Maar al wie er stonden: niet de mensen die mijn spullen hadden. Daar stond ik dan met mijn goede bedoelingen. Dacht ik eens een goede daad te doen. De boeren geld, ik lekker vers eten: iedereen blij. Niemand te vinden of te bereiken. Na een dik half uur besloot ik maar weer huiswaarts te keren en een vlammende mail naar ze te schrijven toen ik ineens twee andere dolende zielen ontwaarde. Ook zij waren op zoek naar hun eten. Ik dacht al even dat het aan mij lag, maar wij stonden gewoon op het goede adres en daarbij heb ik sterke moeite mij te vergissen als ik iets echt zeker weet.
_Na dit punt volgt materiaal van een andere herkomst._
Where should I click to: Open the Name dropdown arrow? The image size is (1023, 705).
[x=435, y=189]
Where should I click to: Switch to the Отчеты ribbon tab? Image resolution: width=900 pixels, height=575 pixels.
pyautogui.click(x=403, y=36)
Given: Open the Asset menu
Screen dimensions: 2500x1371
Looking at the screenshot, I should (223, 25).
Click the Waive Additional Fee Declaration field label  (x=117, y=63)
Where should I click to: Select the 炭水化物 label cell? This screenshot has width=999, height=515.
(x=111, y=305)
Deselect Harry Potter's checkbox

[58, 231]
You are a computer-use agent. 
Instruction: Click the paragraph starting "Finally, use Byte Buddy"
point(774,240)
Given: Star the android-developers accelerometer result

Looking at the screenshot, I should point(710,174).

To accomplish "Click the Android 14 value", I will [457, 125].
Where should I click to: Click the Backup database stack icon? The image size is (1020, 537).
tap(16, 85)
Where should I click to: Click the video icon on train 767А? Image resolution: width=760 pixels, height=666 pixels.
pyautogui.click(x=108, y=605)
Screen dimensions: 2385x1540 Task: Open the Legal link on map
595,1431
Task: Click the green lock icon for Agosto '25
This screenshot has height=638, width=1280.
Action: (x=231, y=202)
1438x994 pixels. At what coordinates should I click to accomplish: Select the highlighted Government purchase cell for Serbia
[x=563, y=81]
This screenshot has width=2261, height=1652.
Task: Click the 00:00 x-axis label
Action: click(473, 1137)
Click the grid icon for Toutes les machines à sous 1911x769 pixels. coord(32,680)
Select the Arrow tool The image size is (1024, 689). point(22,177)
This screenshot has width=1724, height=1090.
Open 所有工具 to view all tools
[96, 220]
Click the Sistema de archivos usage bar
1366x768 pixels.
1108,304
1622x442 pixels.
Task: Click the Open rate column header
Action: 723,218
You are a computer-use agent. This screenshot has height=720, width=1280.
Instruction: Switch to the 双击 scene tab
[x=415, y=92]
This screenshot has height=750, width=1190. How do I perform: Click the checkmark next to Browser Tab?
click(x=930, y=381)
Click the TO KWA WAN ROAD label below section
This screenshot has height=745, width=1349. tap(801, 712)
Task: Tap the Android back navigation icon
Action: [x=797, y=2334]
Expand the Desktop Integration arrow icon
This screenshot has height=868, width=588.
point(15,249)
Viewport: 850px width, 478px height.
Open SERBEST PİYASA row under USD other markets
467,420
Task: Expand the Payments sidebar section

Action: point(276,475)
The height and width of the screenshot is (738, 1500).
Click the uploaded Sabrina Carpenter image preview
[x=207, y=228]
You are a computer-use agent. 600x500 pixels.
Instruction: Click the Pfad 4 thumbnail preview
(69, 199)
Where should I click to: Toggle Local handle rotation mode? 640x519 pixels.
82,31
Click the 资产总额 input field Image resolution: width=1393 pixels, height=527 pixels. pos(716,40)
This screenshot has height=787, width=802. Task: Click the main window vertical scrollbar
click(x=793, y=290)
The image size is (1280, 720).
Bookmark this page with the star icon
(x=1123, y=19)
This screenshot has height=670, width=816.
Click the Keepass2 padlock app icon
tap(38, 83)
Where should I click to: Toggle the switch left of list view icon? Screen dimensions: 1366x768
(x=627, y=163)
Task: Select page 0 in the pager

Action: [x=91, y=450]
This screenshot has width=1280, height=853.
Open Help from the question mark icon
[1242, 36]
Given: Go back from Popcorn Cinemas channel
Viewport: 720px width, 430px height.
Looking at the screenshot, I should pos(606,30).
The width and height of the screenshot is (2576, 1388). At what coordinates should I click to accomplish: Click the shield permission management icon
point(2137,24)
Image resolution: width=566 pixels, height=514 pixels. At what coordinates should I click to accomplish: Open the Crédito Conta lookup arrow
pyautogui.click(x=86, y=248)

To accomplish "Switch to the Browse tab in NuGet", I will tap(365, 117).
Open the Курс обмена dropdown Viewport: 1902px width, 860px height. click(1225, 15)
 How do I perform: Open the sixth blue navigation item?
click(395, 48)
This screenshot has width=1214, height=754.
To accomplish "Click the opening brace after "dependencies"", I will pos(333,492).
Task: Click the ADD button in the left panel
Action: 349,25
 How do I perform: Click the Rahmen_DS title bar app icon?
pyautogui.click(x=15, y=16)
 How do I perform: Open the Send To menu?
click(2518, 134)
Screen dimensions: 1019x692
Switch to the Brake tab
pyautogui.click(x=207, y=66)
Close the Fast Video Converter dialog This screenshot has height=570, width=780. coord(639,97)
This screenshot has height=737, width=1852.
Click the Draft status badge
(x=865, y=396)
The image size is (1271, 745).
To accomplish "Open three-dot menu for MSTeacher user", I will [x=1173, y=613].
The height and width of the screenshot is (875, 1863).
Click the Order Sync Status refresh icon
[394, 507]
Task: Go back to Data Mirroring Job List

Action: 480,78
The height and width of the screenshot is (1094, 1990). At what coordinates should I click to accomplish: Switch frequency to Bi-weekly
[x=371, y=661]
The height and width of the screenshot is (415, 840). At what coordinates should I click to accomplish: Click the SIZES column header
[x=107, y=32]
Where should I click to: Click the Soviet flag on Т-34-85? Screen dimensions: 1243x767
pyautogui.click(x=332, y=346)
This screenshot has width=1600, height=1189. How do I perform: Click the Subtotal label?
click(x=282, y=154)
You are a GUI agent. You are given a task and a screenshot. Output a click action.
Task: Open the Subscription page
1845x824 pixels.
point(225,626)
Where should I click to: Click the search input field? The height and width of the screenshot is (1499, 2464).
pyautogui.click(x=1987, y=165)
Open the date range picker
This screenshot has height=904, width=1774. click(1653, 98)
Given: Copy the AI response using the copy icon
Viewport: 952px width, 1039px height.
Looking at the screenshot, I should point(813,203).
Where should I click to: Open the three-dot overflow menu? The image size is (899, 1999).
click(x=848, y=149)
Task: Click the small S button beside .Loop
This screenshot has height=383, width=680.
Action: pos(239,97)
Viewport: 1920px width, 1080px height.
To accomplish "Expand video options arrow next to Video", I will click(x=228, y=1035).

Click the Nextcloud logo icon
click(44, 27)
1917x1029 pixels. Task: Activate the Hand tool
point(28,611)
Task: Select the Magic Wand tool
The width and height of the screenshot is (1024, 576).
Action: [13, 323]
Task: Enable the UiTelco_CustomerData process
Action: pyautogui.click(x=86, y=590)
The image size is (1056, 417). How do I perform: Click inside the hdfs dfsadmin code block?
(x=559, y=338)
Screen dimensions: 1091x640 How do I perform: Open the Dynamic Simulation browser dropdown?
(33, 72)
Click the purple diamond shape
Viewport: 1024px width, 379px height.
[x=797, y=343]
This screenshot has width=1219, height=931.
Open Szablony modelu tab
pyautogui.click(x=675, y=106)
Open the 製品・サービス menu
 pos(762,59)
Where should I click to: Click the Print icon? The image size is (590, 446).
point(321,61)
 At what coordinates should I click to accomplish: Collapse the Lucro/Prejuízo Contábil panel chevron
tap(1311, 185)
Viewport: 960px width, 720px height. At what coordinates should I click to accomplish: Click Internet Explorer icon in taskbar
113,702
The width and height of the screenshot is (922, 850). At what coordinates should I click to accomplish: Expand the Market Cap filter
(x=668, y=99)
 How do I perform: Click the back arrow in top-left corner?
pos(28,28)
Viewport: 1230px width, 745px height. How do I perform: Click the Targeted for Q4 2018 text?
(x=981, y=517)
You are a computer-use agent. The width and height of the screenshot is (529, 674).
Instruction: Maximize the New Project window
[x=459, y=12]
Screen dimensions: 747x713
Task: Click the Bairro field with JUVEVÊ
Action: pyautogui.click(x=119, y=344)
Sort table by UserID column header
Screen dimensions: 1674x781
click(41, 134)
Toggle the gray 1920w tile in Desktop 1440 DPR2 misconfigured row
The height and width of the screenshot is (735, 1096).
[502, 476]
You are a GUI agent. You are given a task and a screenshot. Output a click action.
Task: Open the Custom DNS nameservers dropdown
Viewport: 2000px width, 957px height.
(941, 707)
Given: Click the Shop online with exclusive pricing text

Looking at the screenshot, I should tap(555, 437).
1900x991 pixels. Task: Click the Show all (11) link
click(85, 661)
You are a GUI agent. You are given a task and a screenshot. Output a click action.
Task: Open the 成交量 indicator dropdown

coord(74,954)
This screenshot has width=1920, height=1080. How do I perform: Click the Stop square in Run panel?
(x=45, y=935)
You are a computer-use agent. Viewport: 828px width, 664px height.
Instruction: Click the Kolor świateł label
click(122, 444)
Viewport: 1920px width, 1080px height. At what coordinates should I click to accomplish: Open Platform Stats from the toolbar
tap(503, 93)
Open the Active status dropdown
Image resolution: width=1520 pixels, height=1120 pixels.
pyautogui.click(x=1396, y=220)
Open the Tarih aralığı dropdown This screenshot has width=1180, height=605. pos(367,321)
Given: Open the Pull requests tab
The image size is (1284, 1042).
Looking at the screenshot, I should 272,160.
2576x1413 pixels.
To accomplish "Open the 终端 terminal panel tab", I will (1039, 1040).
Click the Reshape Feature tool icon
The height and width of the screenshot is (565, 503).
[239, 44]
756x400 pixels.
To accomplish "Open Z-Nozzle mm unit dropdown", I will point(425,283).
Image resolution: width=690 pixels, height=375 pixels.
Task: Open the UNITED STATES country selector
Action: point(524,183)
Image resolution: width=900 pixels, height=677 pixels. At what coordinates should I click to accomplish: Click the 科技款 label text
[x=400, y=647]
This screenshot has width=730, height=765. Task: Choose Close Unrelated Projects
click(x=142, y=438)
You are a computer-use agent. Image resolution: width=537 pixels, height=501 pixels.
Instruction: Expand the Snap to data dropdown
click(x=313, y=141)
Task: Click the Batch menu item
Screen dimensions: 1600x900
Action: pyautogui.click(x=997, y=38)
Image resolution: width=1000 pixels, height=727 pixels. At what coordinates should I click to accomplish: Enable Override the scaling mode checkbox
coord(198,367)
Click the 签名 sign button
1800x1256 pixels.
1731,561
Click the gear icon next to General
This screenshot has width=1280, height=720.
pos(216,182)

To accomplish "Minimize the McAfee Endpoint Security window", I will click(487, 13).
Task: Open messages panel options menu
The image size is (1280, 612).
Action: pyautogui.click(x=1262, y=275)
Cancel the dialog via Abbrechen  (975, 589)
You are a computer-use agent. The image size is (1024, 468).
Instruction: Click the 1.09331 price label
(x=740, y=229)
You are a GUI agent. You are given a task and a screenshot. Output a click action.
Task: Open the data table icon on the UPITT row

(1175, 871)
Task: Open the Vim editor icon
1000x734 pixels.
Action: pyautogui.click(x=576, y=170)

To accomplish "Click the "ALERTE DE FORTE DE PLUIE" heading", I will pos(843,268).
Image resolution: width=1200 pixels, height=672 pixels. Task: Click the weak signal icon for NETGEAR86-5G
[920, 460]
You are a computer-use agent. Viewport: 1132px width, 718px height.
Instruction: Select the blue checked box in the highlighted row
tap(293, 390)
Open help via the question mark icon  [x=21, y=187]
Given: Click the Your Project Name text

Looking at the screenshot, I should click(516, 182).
Na wat belletjes kregen we dan toch degene te pakken die we nodig hadden en konden we onze pakketten een halve kilometer verderop halen. Ze hadden het niet zo handig gecommuniceerd. Dat vonden ze zelf ook wel. Mijn lotgenoten waren met de auto en boden aan om daar heen te rijden en mijn pakket ook mee te nemen. In verband met de Coronatyfus kon ik niet meerijden, maar zij pikten mijn pakket op en brachten het bij mij op die parkeerplaats langs. Dat was lief. En zo zat ik even later weer in de metro richting centrum met een zware doos vol lekker eten.   

Je maakt wat mee tijdens zo’n crisis.

Zo is ook mijn hele bioritme compleet anders geworden. Of anders gezegd: ik heb ineens iets dat op een bioritme lijkt.  Tot drie weken geleden had ik mijn vertrouwde nachtvlinderritme. Eén grote flipperkast. Ik weet niet beter. Ik kan op de meest rare tijden slapen of juist wakker zijn. Ontbijten met nasi kip van de vorige dag of waar ik maar zin in heb, alles kan. In deze rare periode lig ik al voor 23.00 in bed. Ik lees wat, kijk een serietje, om 0.30 slaap ik en om 7.30/8.00 ben ik klaarwakker. Een soort van ‘normale mensen-leven’. Het is niet het leven wat ik ooit heb geambieerd, maar het is nu gewoon even zo. ‘s Avonds heb ik vrijwel niks meer te doen, dus dan maar in bed liggen, het is wat het is. Ik ben wat betreft een kameleon die zich snel aanpast aan de omstandigheden. Niet altijd van harte, maar als het moet dan moet het.

Morgen dag 23 van ons collectieve huisarrest. Elke dag komt het einde van deze ellende dichterbij, denk ik maar. Dag 22 drijft langzaam weg van ons, als twee zwaantjes op de Zwanenburgwal.